→ Task instructions:
• 1. Answer these about the statement on city sculptures:
(a) At how many distinct elevations above sea level are the roads in one vista?
(b) What does the statement call the city, given that time is on view there?
(c) What were the sculptures put together from?
• 2. Carry on writing the statement on city sculptures, picking up after its last sentence.

This body of sculptures is about the way cities feel to me. Moving in and around the city, I am assaulted by every shape. Grids of windows rise up and expand beyond my peripheral vision. Concrete street lines are drawn askance and swing out of sight. The ground plane shifts at every turn. One vista boasts roads at nine distinct elevations above sea level and each one seems like the ground to the citizens who walk on them. Colors and reflections flash everywhere and travel goes on. Time is also on view, as the city is its own living fossil. Decay and growth eye each other from adjacent lots while entire cities lie beneath the ones that are currently visible. It is overwhelming and sensory perception threatens to fracture into a million glinting shards. Physically, the city could shatter at any moment. What we call home, and by extension civilization, is brittle and disintegrating. But I believe the way we build is self-revelatory, revealing a full spectrum of human desire and intention. I assembled these sculptures from a many tiny bits in order to represent our fleeting, cobbled-together moment of solidity. Through them, I explore human nature and our ongoing relationship with the land we carve, cover, and design.

→ Material:
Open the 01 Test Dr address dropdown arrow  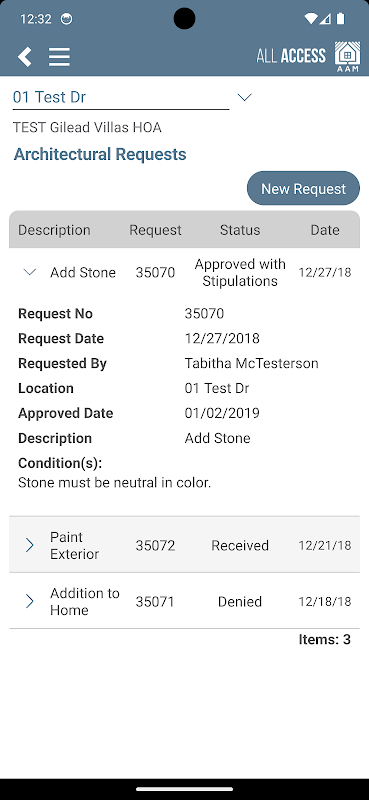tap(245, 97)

...

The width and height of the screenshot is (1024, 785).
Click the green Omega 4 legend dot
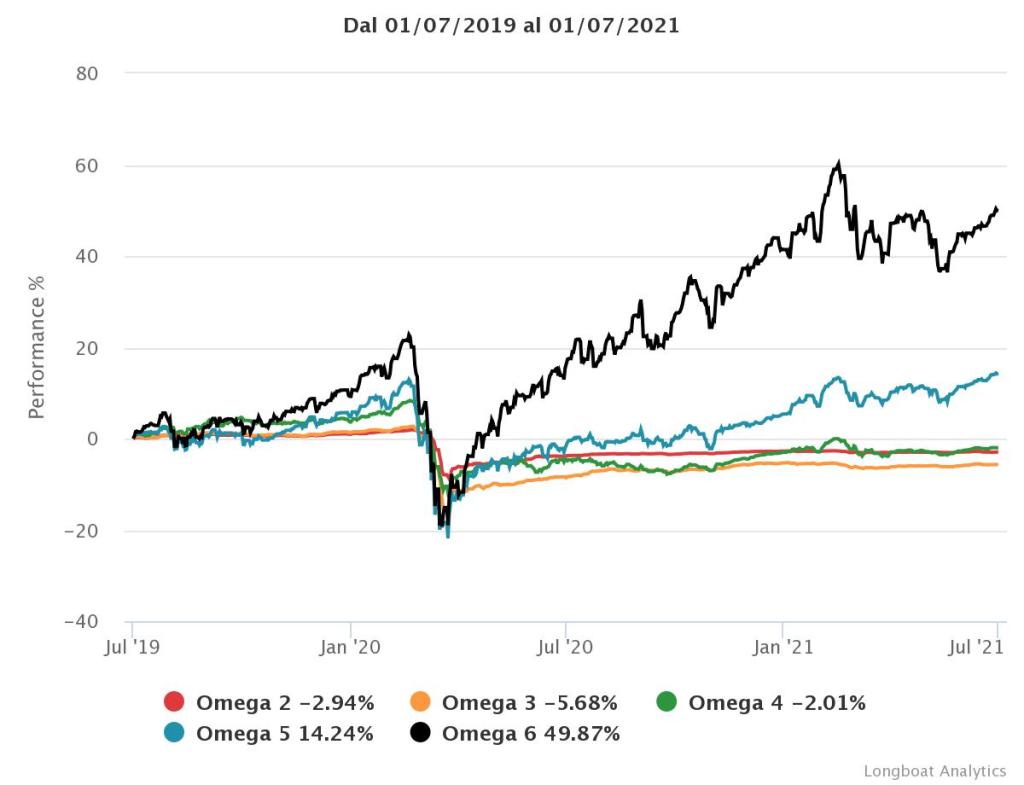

→ Written responses:
• 1.
(a) Nine.
(b) Its own living fossil.
(c) Many tiny bits.

• 2.
In Civic Mountain Build, a city is nestled into the base of a small mountain. The inhabitants revere the grandeur of the mountain and seek to mimic, or perhaps to master, it. Their city spreads upward toward the summit, and along the way they augment the forms of the mountain with human-built peaks and ridges, embellishments that improve upon the natural design. A construction project of that magnitude produces much waste, and the refuse can be found in Midden Bank. In this piece, what appears to be a dry riverbed is filled with cast-offs and by-products. Midden is an archeological term, referring to a waste heap that reveals the prior existence of a civilization. Sometimes called a kitchen midden, it is filled with bones and shells, and represents the sustenance of a people. Midden Bank implies that the sustenance of these people was not food, but a great ambition to produce and build, and that they added steadily to this dry riverbed with the devotion of a person who makes regular deposits in a savings account.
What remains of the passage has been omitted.